┌──

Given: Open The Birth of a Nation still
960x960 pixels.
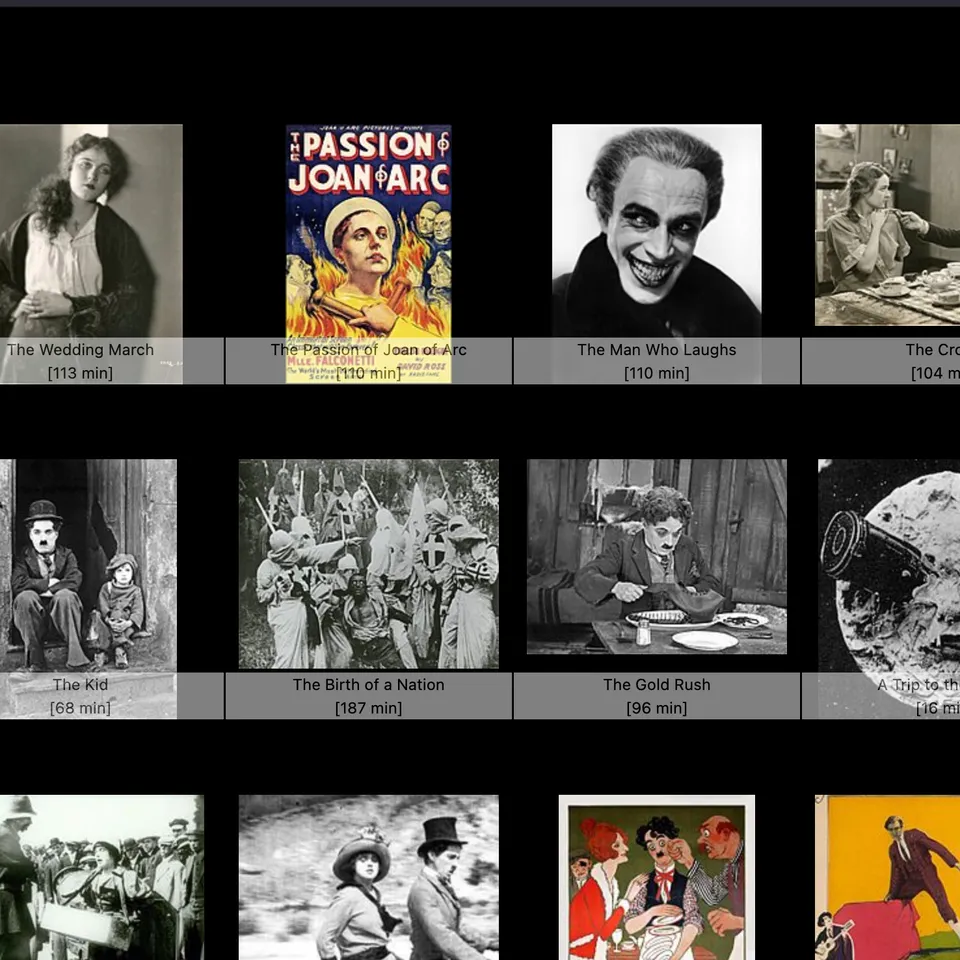Looking at the screenshot, I should point(368,560).
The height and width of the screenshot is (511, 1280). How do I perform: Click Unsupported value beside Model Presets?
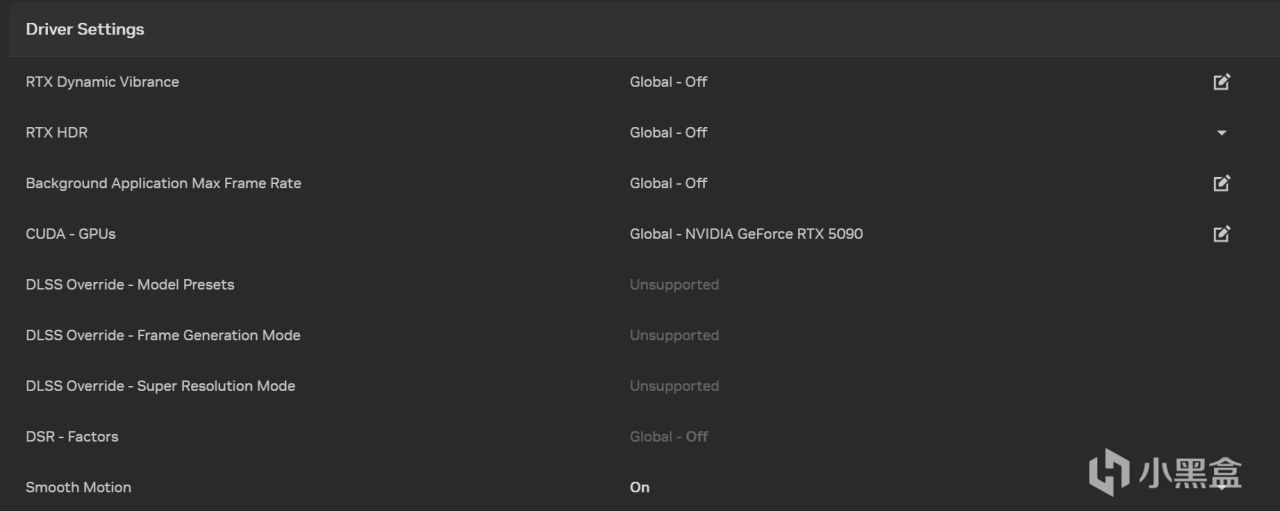(674, 285)
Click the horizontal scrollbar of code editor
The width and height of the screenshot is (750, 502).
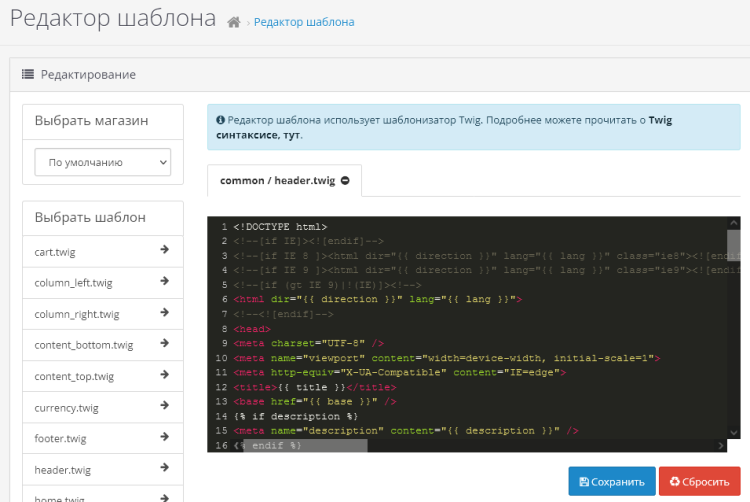400,445
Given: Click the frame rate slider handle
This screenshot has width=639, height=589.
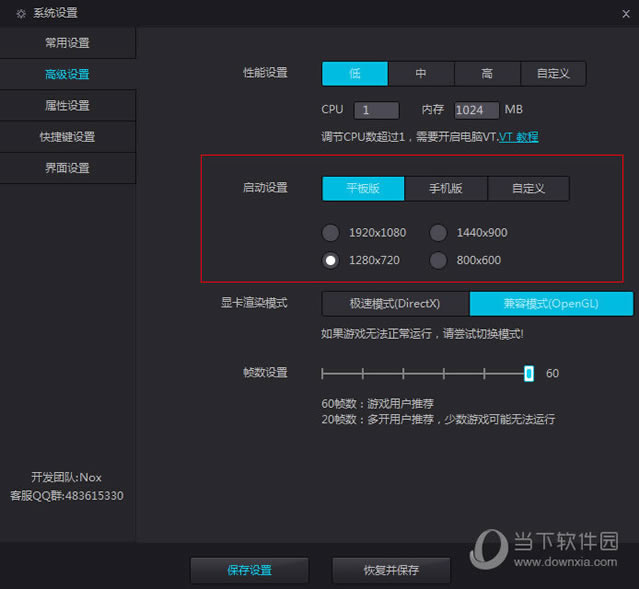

└──

Repeat all the data as it stands, dropping any images it holds.

Given: Open The Birth of a Nation still
960x960 pixels.
Looking at the screenshot, I should point(368,560).
The height and width of the screenshot is (511, 1280). How do I perform: Click Unsupported value beside Model Presets?
(674, 285)
Click the horizontal scrollbar of code editor
The width and height of the screenshot is (750, 502).
400,445
Given: Click the frame rate slider handle
This screenshot has width=639, height=589.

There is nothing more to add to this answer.